__About this task__
The reply is to be the lines from the one with "Image resolution: width=483" through the last line of the records below, each retyped exactly, with pictures left out.

(Stored records)
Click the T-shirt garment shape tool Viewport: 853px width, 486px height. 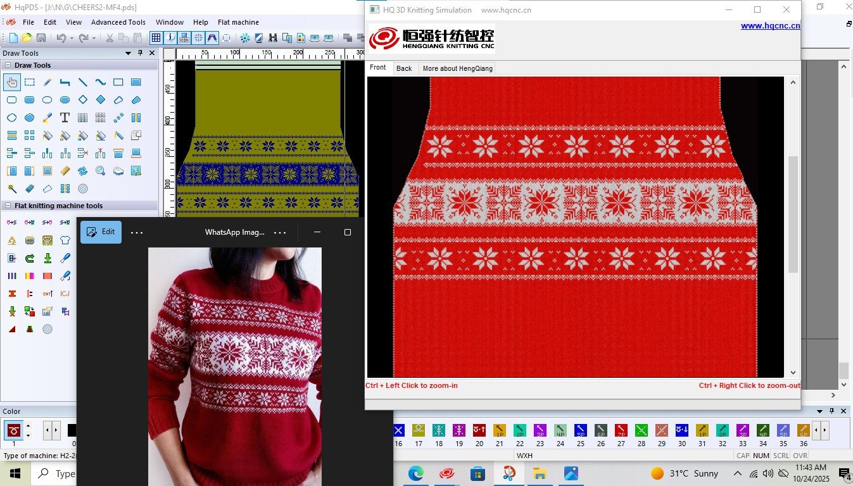click(65, 240)
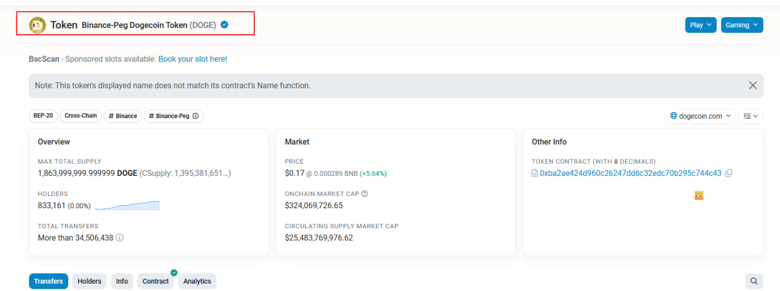Click the small orange icon in Other Info
This screenshot has width=780, height=291.
(699, 195)
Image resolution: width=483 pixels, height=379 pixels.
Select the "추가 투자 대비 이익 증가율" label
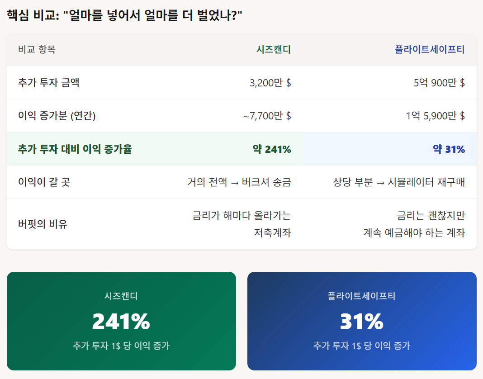point(75,149)

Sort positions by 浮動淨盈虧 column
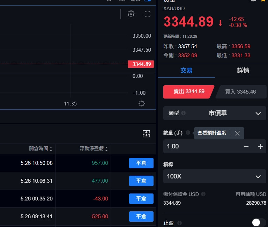[94, 149]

__Response area__
Image resolution: width=483 pixels, height=379 pixels.
Select the "추가 투자 대비 이익 증가율" label
point(75,149)

Sort positions by 浮動淨盈虧 column
[94, 149]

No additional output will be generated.